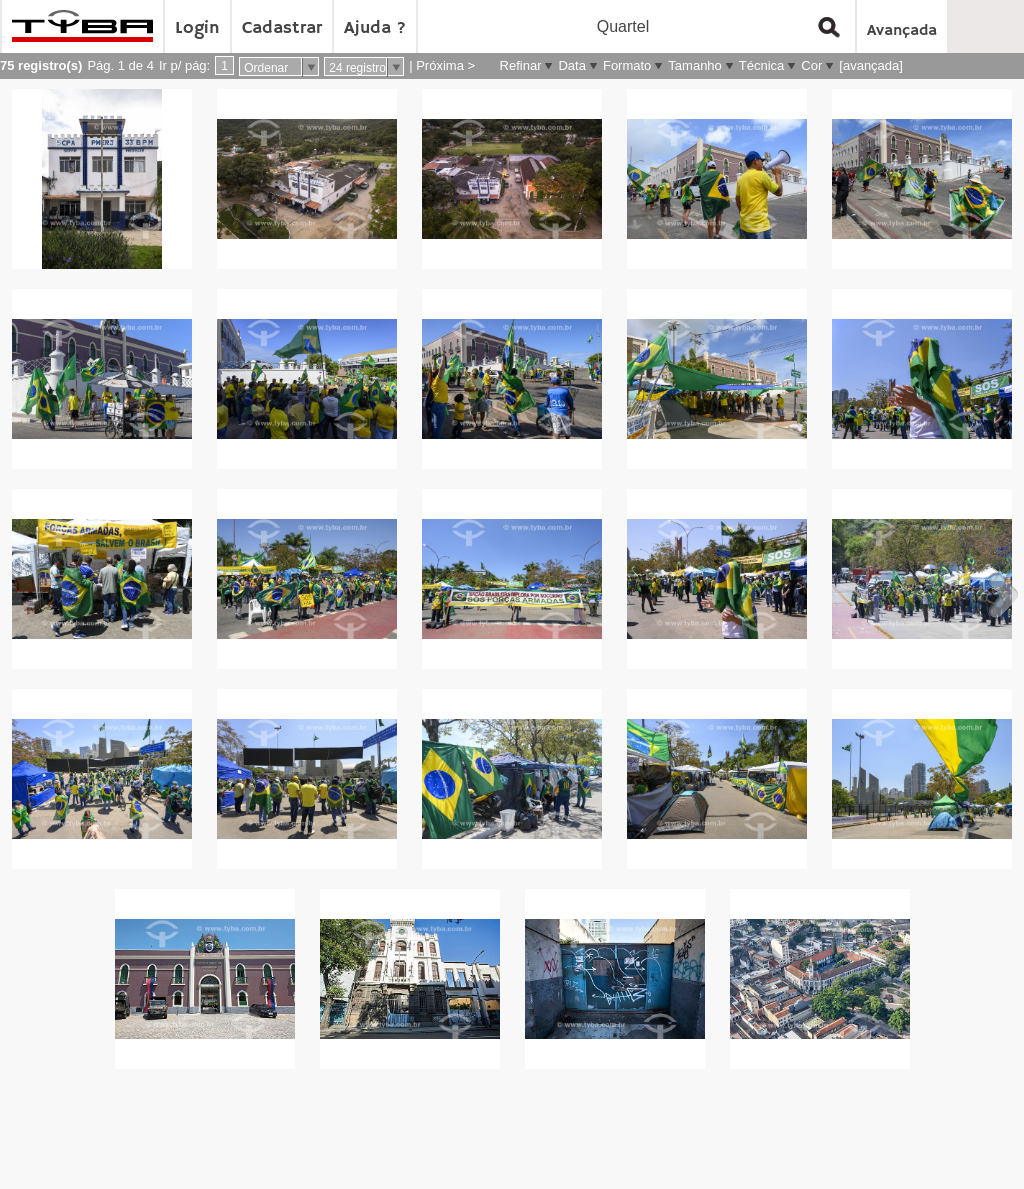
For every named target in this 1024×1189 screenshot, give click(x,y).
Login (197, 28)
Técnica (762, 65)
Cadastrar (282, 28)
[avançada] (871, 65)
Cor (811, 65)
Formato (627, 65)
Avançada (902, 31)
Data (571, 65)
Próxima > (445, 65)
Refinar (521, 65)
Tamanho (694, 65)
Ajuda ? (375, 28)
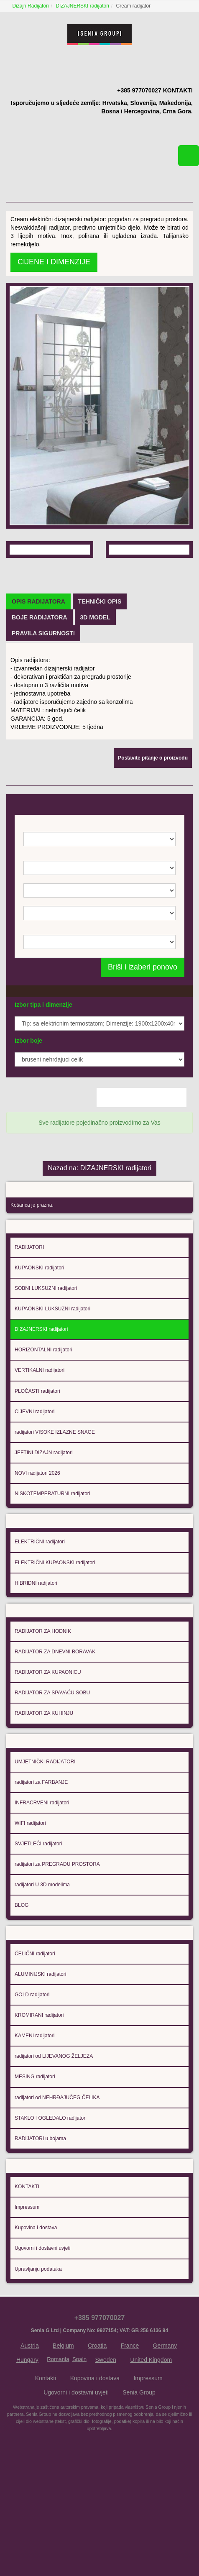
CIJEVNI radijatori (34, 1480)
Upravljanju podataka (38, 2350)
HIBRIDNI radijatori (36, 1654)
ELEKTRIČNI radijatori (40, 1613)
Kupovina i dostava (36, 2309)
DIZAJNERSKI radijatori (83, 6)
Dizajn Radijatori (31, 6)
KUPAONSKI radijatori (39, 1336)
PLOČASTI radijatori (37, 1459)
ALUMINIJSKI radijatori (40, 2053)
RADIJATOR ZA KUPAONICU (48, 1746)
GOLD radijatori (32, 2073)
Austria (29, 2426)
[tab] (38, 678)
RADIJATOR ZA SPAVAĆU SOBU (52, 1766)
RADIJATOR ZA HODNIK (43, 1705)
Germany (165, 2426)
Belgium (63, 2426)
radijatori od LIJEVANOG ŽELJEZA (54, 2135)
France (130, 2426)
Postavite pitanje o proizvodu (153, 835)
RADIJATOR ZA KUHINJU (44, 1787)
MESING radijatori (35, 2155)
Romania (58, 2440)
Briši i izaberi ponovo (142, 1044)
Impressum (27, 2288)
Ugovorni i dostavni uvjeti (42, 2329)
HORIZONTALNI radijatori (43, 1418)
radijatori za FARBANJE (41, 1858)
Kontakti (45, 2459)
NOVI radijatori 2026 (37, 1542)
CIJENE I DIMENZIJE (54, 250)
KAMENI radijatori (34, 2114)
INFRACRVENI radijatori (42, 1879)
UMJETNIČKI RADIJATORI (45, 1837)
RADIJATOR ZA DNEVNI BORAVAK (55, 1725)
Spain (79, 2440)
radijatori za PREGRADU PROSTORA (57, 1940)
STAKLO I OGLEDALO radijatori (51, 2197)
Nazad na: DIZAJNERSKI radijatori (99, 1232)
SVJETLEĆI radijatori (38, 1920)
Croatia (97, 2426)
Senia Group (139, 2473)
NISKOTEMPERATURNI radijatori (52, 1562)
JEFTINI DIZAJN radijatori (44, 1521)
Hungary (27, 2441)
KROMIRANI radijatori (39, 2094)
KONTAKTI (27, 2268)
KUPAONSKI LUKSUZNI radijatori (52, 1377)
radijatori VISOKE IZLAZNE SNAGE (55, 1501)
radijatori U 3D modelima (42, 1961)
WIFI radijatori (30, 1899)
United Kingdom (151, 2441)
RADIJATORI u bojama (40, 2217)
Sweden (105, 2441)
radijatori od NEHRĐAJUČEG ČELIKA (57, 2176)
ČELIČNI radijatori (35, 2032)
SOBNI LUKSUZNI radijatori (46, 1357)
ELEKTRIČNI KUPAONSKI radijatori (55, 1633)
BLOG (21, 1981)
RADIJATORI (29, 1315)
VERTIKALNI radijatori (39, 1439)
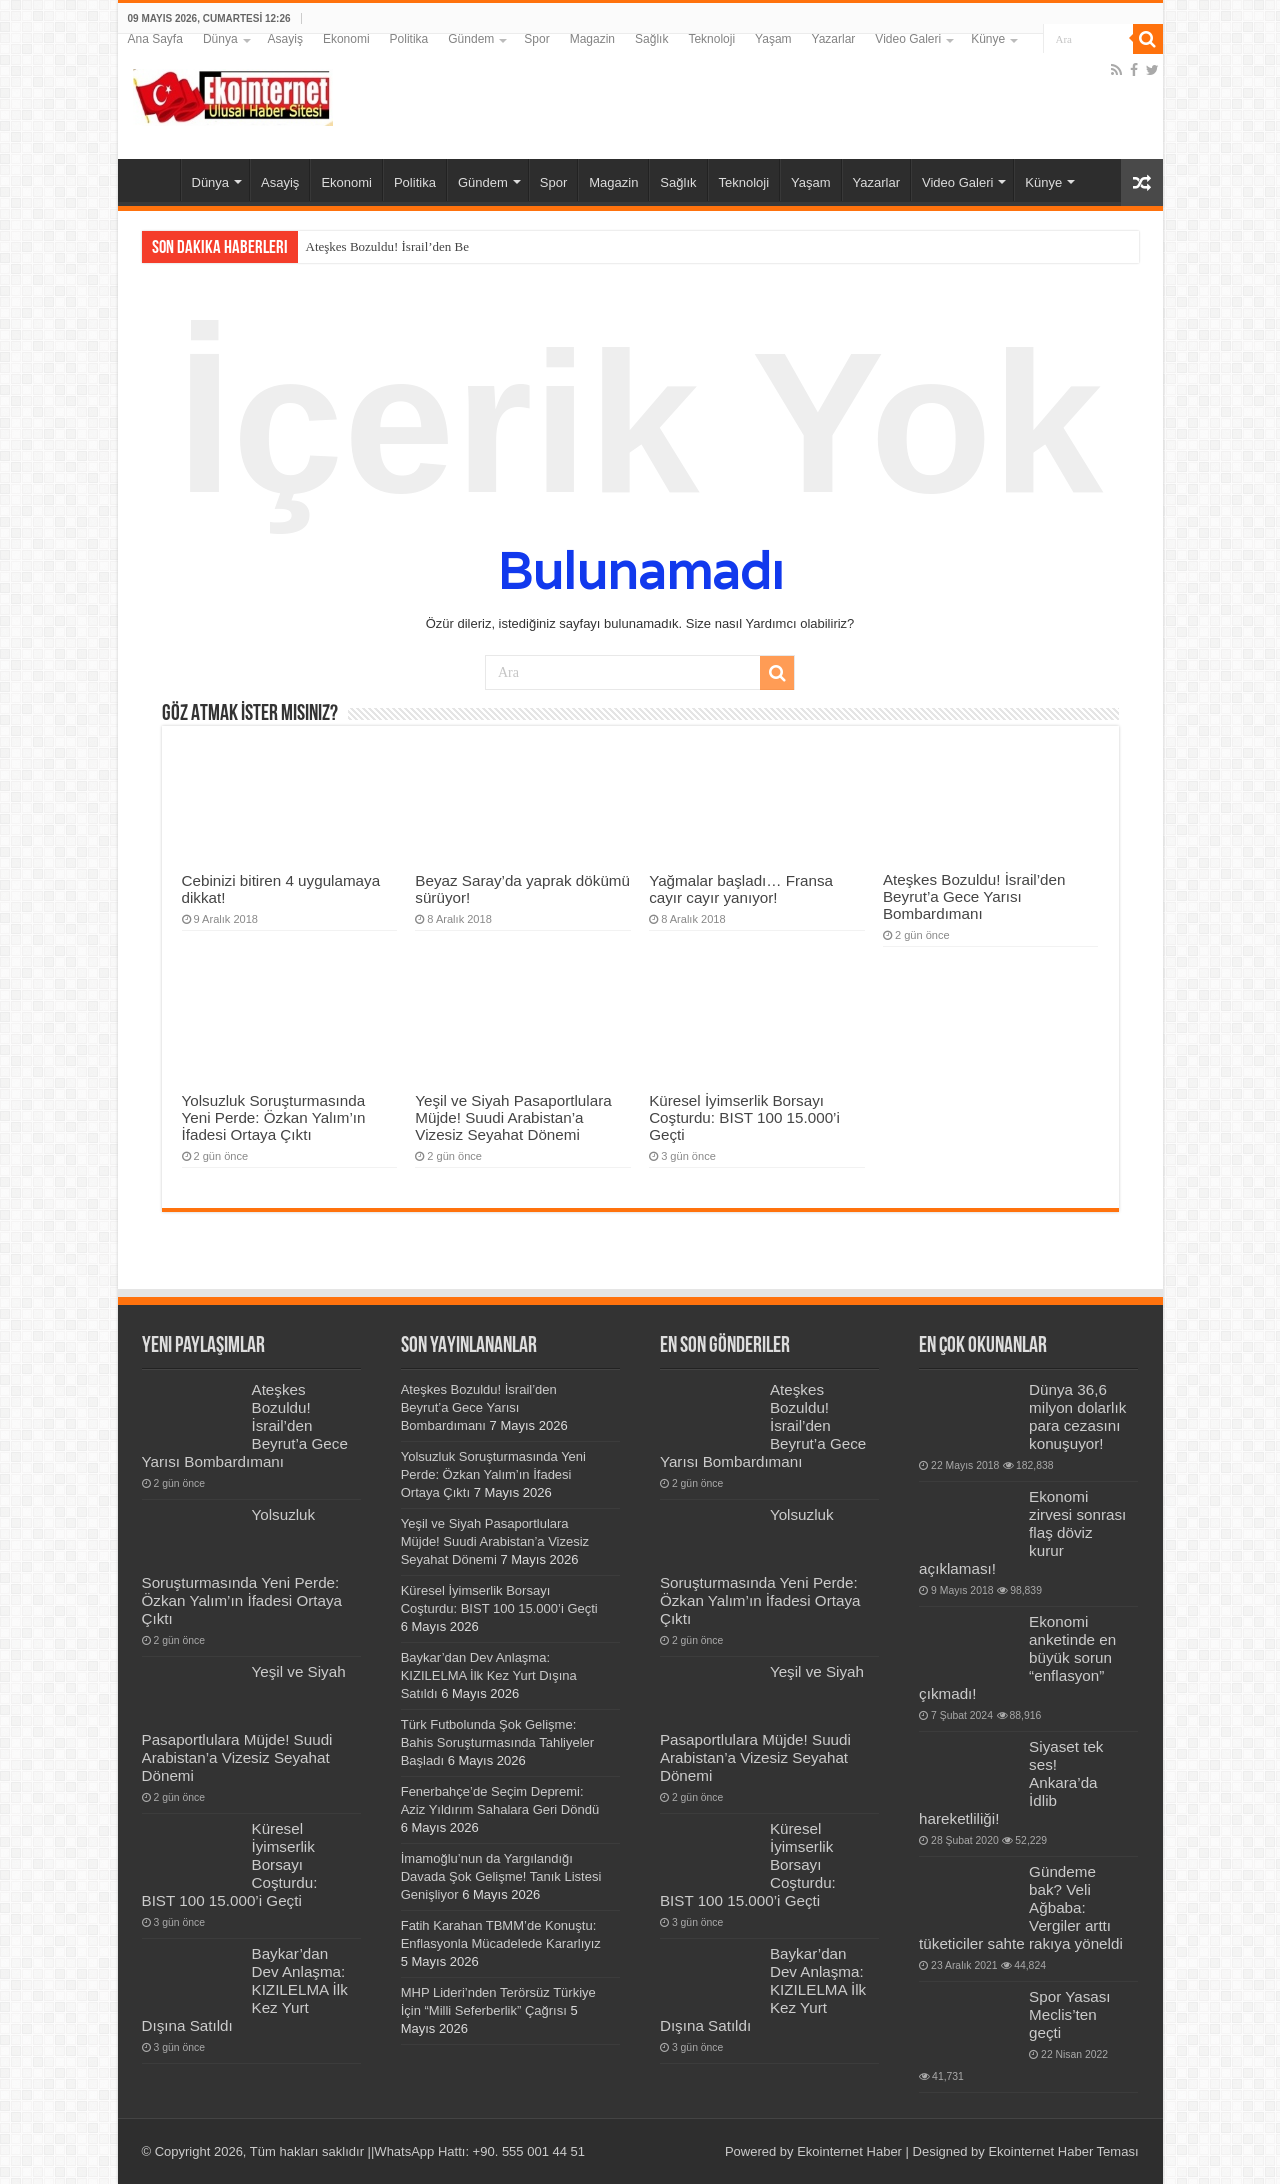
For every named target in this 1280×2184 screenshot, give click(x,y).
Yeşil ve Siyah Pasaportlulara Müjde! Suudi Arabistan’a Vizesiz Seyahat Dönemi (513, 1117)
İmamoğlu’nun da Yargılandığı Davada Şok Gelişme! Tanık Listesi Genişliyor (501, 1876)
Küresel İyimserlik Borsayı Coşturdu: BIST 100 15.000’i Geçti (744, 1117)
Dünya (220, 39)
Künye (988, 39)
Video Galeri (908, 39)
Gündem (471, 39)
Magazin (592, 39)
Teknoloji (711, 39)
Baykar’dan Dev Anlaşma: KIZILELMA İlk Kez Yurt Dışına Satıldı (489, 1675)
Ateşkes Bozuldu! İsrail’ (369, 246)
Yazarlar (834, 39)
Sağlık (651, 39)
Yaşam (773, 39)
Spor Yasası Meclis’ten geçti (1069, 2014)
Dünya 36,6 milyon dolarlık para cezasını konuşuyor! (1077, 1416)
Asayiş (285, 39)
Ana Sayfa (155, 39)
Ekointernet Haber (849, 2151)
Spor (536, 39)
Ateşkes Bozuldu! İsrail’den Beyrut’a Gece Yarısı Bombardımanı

==*==

TASK DIRECTIONS: Rewrite all of the lines above, replacing each "screenshot" with "page image" and keeping everything else the same. Leave the pictures out of your answer.

RESPONSE:
For every named target in this 1024×1189 page image, give click(x,y).
Login (197, 28)
Técnica (762, 65)
Cadastrar (282, 28)
[avançada] (871, 65)
Cor (811, 65)
Formato (627, 65)
Avançada (902, 31)
Data (571, 65)
Próxima > (445, 65)
Refinar (521, 65)
Tamanho (694, 65)
Ajuda ? (375, 28)
CIJEVNI radijatori (34, 1480)
Upravljanju podataka (38, 2350)
HIBRIDNI radijatori (36, 1654)
ELEKTRIČNI radijatori (40, 1613)
Kupovina i dostava (36, 2309)
DIZAJNERSKI radijatori (83, 6)
Dizajn Radijatori (31, 6)
KUPAONSKI radijatori (39, 1336)
PLOČASTI radijatori (37, 1459)
ALUMINIJSKI radijatori (40, 2053)
RADIJATOR ZA KUPAONICU (48, 1746)
GOLD radijatori (32, 2073)
Austria (29, 2426)
[tab] (38, 678)
RADIJATOR ZA SPAVAĆU SOBU (52, 1766)
RADIJATOR ZA HODNIK (43, 1705)
Germany (165, 2426)
Belgium (63, 2426)
radijatori od LIJEVANOG ŽELJEZA (54, 2135)
France (130, 2426)
Postavite pitanje o proizvodu (153, 835)
RADIJATOR ZA KUHINJU (44, 1787)
MESING radijatori (35, 2155)
Romania (58, 2440)
Briši i izaberi ponovo (142, 1044)
Impressum (27, 2288)
Ugovorni i dostavni uvjeti (42, 2329)
HORIZONTALNI radijatori (43, 1418)
radijatori za FARBANJE (41, 1858)
Kontakti (45, 2459)
NOVI radijatori 2026 (37, 1542)
CIJENE I DIMENZIJE (54, 250)
KAMENI radijatori (34, 2114)
INFRACRVENI radijatori (42, 1879)
UMJETNIČKI RADIJATORI (45, 1837)
RADIJATOR ZA DNEVNI BORAVAK (55, 1725)
Spain (79, 2440)
radijatori za PREGRADU PROSTORA (57, 1940)
STAKLO I OGLEDALO radijatori (51, 2197)
Nazad na: DIZAJNERSKI radijatori (99, 1232)
SVJETLEĆI radijatori (38, 1920)
Croatia (97, 2426)
Senia Group (139, 2473)
NISKOTEMPERATURNI radijatori (52, 1562)
JEFTINI DIZAJN radijatori (44, 1521)
Hungary (27, 2441)
KROMIRANI radijatori (39, 2094)
KONTAKTI (27, 2268)
KUPAONSKI LUKSUZNI radijatori (52, 1377)
radijatori VISOKE IZLAZNE SNAGE (55, 1501)
radijatori U 3D modelima (42, 1961)
WIFI radijatori (30, 1899)
United Kingdom (151, 2441)
RADIJATORI u bojama (40, 2217)
Sweden (105, 2441)
radijatori od NEHRĐAJUČEG ČELIKA (57, 2176)
ČELIČNI radijatori (35, 2032)
SOBNI LUKSUZNI radijatori (46, 1357)
ELEKTRIČNI KUPAONSKI radijatori (55, 1633)
BLOG (21, 1981)
RADIJATORI (29, 1315)
VERTIKALNI radijatori (39, 1439)
For every named target in this 1280×2184 page image, give click(x,y).
Yeşil ve Siyah Pasaportlulara Müjde! Suudi Arabistan’a Vizesiz Seyahat Dönemi (513, 1117)
İmamoğlu’nun da Yargılandığı Davada Şok Gelişme! Tanık Listesi Genişliyor (501, 1876)
Küresel İyimserlik Borsayı Coşturdu: BIST 100 15.000’i Geçti (744, 1117)
Dünya (220, 39)
Künye (988, 39)
Video Galeri (908, 39)
Gündem (471, 39)
Magazin (592, 39)
Teknoloji (711, 39)
Baykar’dan Dev Anlaşma: KIZILELMA İlk Kez Yurt Dışına Satıldı (489, 1675)
Ateşkes Bozuldu! İsrail’ (369, 246)
Yazarlar (834, 39)
Sağlık (651, 39)
Yaşam (773, 39)
Spor Yasası Meclis’ten geçti (1069, 2014)
Dünya 36,6 milyon dolarlık para cezasını konuşuyor! (1077, 1416)
Asayiş (285, 39)
Ana Sayfa (155, 39)
Ekointernet Haber (849, 2151)
Spor (536, 39)
Ateşkes Bozuldu! İsrail’den Beyrut’a Gece Yarısı Bombardımanı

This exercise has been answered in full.